Les combats entre Israël et le Hamas, classé organisation terroriste par les États-Unis, l’Union européenne et Israël, se concentrent dans le nord du territoire, notamment dans la ville de Gaza, transformée en champ de ruines. L’armée accuse le Hamas d’utiliser des hôpitaux comme des bases et de se servir des malades comme de « boucliers humains ».  

Depuis le 9 octobre, le territoire est soumis à un « siège complet » par Israël, qui a coupé les livraisons de nourriture, d’eau, d’électricité et de médicaments.  

PHOTO MOHAMMED SALEM, REUTERS

Une femme porte un enfant alors que des Palestiniens fuient le nord de Gaza et se dirigent vers le sud, le 18 novembre.

Sous pression notamment de Washington, Israël a autorisé vendredi l’entrée quotidienne de camions-citernes dans le territoire.  

Après une première livraison vendredi au terminal de Rafah, 120 000 litres sont entrés samedi, depuis l’Égypte, selon l’ONU, qui estimait, le 15 novembre, à 160 000 litres les besoins quotidiens en carburant pour « des opérations humanitaires de base ».

PHOTO RULA ROUHANA, REUTERS

Une jeune fille en attente d’être transférée vers Abou Dabi, le 18 novembre

Les Nations unies réclamaient d’urgence du carburant pour faire notamment fonctionner les générateurs dans les hôpitaux, pomper et purifier l’eau.

« Ramenez-les à la maison »

Samedi, 674 étrangers, binationaux et blessés palestiniens ont pu être évacués vers l’Égypte, selon l’autorité palestinienne chargée du poste-frontière de Rafah, dans le sud du territoire.

Toujours dans le sud, un bombardement a touché dans la nuit de vendredi à samedi la ville de Khan Younès, faisant au moins 26 morts, selon le directeur de l’hôpital Nasser.

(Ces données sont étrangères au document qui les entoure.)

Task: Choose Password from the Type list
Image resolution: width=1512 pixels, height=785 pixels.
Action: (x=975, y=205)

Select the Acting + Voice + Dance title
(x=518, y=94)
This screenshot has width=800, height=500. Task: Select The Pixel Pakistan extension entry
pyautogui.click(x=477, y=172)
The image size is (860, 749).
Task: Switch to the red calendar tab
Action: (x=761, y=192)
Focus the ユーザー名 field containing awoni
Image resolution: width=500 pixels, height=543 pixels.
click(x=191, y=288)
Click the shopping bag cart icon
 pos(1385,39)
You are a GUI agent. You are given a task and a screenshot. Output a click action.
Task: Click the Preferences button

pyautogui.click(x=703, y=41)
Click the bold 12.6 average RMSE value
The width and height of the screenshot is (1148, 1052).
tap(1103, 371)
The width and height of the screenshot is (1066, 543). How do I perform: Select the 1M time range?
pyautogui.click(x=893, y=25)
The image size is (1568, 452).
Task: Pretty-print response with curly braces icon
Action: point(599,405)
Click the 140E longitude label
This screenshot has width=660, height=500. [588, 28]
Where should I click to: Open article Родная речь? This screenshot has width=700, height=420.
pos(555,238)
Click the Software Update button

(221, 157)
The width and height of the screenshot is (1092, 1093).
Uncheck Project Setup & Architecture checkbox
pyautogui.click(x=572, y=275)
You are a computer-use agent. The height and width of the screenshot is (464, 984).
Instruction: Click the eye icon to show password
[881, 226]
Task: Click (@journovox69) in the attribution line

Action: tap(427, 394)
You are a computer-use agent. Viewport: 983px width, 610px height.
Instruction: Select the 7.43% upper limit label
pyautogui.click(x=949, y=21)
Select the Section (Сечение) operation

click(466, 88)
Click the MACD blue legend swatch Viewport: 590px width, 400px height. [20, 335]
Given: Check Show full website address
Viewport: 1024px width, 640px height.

Selon l’Unrwa, 70 % de la population n’a pas accès à l’eau potable dans le sud du territoire, où les égouts ont commencé à se déverser dans les rues, les stations d’épuration ayant cessé de fonctionner faute de carburant.

Plus des deux tiers des 2,4 millions d’habitants de la bande de Gaza ont été déplacés par la guerre, selon l’ONU. La plupart ont fui vers le Sud en emportant le minimum et tentent de survivre dans le froid qui s’installe.

Alors que des négociations sur la libération des otages se tiennent via une médiation du Qatar, le premier ministre israélien Benyamin Nétanyahou refuse tout cessez-le-feu tant qu’ils n’auront pas tous été relâchés.

Plusieurs milliers de personnes sont arrivés samedi à Jérusalem, une marée de drapeaux israéliens et de portraits d’otages, et réclament un accord pour leur libération.  

« Ramenez-les à la maison, maintenant. Tous », ont clamé les manifestants de cette marche partie mardi de Tel-Aviv, alors que les corps de deux femmes otages ont été retrouvés cette semaine à Gaza.  

En début de soirée, le Forum des familles des otages et disparus a annoncé que « toutes les familles » avaient obtenu de rencontrer lundi soir « l’ensemble du cabinet de guerre ».

Par ailleurs, en Cisjordanie occupée, plus de 200 Palestiniens ont été tués par des colons et des soldats israéliens depuis le 7 octobre, selon le ministère palestinien de la Santé.

Samedi, le président américain Joe Biden a appelé à une réunification de la Cisjordanie et de la bande de Gaza sous une « Autorité palestinienne revitalisée ».